--- Begin ---
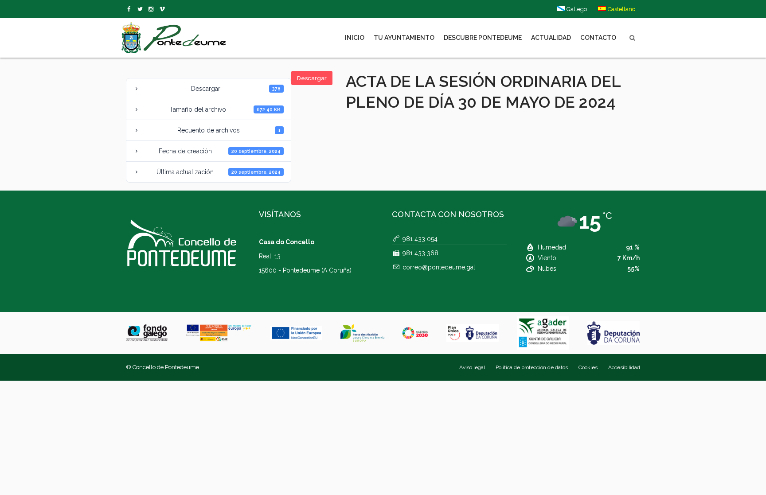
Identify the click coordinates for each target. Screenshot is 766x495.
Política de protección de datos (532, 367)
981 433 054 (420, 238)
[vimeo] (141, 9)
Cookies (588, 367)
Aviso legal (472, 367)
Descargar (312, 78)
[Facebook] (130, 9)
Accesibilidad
--- End ---
=== WORK TO DO ===
Reproduce every line of the data above word for word, leaving out the picture.

=== EXERCISE RESULT ===
Identify the click coordinates for each target. Screenshot is 766x495.
Política de protección de datos (532, 367)
981 433 054 (420, 238)
[vimeo] (141, 9)
Cookies (588, 367)
Aviso legal (472, 367)
Descargar (312, 78)
[Facebook] (130, 9)
Accesibilidad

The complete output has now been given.